Как случилось, что она заняла такое большое место в его жизни? Произошло это словно бы само собой, хотя, если быть до конца чистосердечным, и не против его желания.
Он сознает, что каждый новый день делает их все более необходимыми друг другу, и гонит прочь эти мысли. Ему с ней нельзя соединиться. Он обязан подчинить ее и, прежде всего, себя разумной воле. Ведь его сын всего года на два младше Наташи. Да и только ли это?..
Если Виктория, образованная, с гимназических лет наслышанная о неизбежности борьбы против самодержавия, не сумела смириться с неустроенностью жизни профессионального революционера, то откуда Наташе взять на это сил? У него нет права ломать судьбу девушки. Да и свою — тоже. Ибо вторично пройти через крушение, подобное тому, что случилось у него, теперь будет выше сил человеческих. Ошибку, простительную молодости, зрелости позволить никак нельзя…
Звонок у входа прервал его размышления. Наташа выбежала в прихожую и минуту спустя возвратилась в Сопровождении Николая Дмитриевича. Не требовалось особой проницательности, чтобы угадать по лицу Соколова его подавленность и огорчение. В отличие от большинства своих коллег Николай Дмитриевич не умел скрывать от постороннего взгляда чувств, его обуревавших. Сдвинутые к переносице брови, поджатые губы, беспомощные глаза — он словно бы вымаливал сочувствия, рассчитывая на доброту ближних.
— Что с вами, патрон? — надеясь подбодрить его, весело спросил Петр Ананьевич. — Вы, кажется, чем-то расстроены?
— Расстроен? — Соколов медленно поднял голову. — Я убит. Полчаса тому назад был оглашен приговор по нашему делу… Нет, это немыслимо. Каторга! Посмотрели бы вы на них, на этих преступников…
— Это что же, по делу о типографии? — спросил Петр Ананьевич. — Расскажите подробнее. Очень интересно.
В Судебной палате более двух недель продолжался процесс по делу о студенческой подпольной типографии. Защитниками в процессе выступали едва ли не все светила столичной присяжной адвокатуры, и по первым сведениям, распространившимся после допроса подсудимых, складывалось такое впечатление, что у обвинения нет позиции.

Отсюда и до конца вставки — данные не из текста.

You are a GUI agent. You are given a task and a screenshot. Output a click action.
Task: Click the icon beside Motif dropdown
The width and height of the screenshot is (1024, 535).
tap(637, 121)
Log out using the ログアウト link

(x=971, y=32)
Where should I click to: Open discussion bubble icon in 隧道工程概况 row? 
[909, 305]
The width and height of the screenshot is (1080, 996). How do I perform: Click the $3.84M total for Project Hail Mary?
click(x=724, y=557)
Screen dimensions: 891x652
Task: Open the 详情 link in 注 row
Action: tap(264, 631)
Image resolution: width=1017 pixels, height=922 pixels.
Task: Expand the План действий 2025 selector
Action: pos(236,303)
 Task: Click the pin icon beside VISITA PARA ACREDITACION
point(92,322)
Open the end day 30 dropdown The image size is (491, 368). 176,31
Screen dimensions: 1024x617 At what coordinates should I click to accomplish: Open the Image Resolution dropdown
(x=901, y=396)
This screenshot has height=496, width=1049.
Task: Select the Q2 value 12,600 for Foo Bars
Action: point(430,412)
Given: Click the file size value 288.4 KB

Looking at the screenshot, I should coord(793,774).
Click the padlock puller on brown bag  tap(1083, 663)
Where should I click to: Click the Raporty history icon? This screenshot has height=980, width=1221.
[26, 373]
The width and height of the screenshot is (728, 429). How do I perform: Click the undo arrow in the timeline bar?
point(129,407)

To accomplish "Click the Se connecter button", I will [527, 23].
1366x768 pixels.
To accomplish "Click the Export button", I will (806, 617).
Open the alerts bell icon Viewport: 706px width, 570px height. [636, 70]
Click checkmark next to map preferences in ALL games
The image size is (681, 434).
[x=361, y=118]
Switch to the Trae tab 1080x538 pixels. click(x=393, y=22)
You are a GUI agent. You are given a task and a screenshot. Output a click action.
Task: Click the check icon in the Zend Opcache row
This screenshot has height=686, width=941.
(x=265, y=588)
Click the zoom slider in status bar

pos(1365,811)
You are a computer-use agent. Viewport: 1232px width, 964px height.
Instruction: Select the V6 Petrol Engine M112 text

— Ах, вам интересно? — возмущенно переспросил Николай Дмитриевич. — Вам просто интересно? Конечно же, вы сообщите в свою «Правду», что еще на одном политическом процессе над борцами против самодержавия царский суд обнаружил беспринципность, угодничество и жестокость.
— Это, по-вашему, не будет отвечать истине?
— Разумеется, будет. Но как можно сохранять это олимпийское спокойствие, зная, что чистых и наивных интеллигентных юношей приговорили к столь бессмысленно жестокому наказанию. Я вот не в силах рассуждать спокойно. — Он вздохнул, взял из шкафа том Фойницкого и патетически произнес: — Этому ли вы учили нас, профессор? Этот ли суд вы называли «палладиумом свободы и независимости»? — Голос его дрогнул. — Детей отправлять на каторгу! За что?! Да если вдуматься, их «нелегальная типография» была скорее ребячьей игрой, чем опасным для государства предприятием… И каторга! Подумать только!..
— Неужели вы, Николай Дмитриевич, не понимаете, что ребячьи забавы с типографиями для самодержавия опаснее иных оппозиционных газет? — спросил Петр Ананьевич. — И я вполне понимаю беспощадность суда.
— Конечно, — вмешалась Наташа. — Без листков и прокламаций, я помню, никогда ничего не начиналось: ни демонстрации, ни стачки.
— Вы что же, находите приговор справедливым? Это… — Николай Дмитриевич посмотрел сначала на Наташу, затем на Красикова.
— Как юрист — нет, — возразил Петр Ананьевич. — А как политик полагаю, что ничего иного нельзя было ожидать.
Соколов закурил сигару, прошелся по кабинету, сел. Молчал он довольно долго, поглядывая то на Красикова, то на Наташу. Затем угрюмо заговорил:
— И все-таки не отступлюсь. Принесу кассационную жалобу. Заметных нарушений Устава как будто бы нет, и все же придраться кое к чему можно. На успех я не надеюсь, но тем не менее буду писать. Если бы вы только видели этих «политических преступников»!
— Успокойтесь, Николай Дмитриевич, — сказал Красиков. — Я вас отлично понимаю. Но что проку в пашем негодовании, в наших проклятьях, высказанных pro domo sua?[1] Неужели вы в самом деле, подобно профессору Фойницкому, допускаете возможность существования в самодержавной России суда, имеющего хотя бы малое основание именоваться «палладиумом свободы и независимости»?